Yes, you are correct. The revascularization codes (37220 - 37235) include catheterization to the treated area and any non-selective catheterizations on the way there. If other areas outside of the treated leg are selectively catheterized, then you can code that. These codes also include imaging involved in the revascularization. CPT book has very specific guidelines for when a diagnostic angiogram S & I code (75716 in your example) can and cannot be coded when an intervention is done. See the guidelines before code 75600 in CPT.
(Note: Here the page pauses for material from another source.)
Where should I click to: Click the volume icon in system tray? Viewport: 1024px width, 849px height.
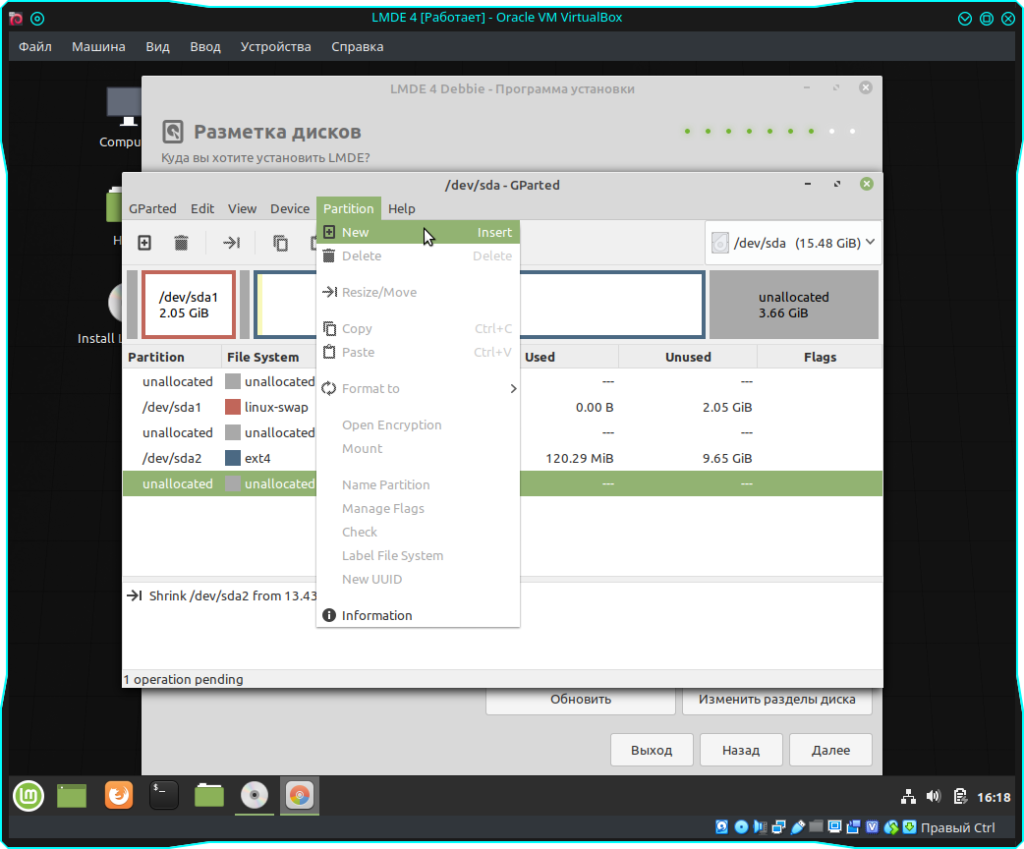934,797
I think a mistake you are making is to code a catheterization at every place the doctor start and goes. You must know where the doctor started (his access) but you don't code for that - it just helps you to know what to code later. You also don't code a catheterization code when the doctor goes through one vessel to get to another, even if he stops and does an angiogram. You can code the S & I for the angio, but you code the furtherest catheterization. And, you drop non-selective codes once you have gone selective from the same access. So, in your case, I think you probably coded 36140 for the access into the left common femoral. If he had stopped there and not gone anywhere else, then that would be correct. But he didn't stop, he kept going so you don't code 36140. 36200 is catheterization of the aorta and I don't see that at all in this report, so I'm not sure where you got that. However, if you do go to the aorta, but then select any other vessel, you would drop 36200 (assuming same access). And 36247 would be the correct catheterization if they had just done a diagnostic angiogram (left groin across the bifurcation through common iliac, external iliac/common femoral, SFA and beyond). However, since they also did the revascularization (atherectomy, angioplasty, stent), you cannot code this catheterization code as it is included in 37227. I don't want to confuse you, but if after the revascularization of the right leg he had gone up and selected the right common carotid for an angiogram you would have been able to add the catheterization for the right common carotid (36216) and the S & I (75676) because that is a separate area from the revascularization.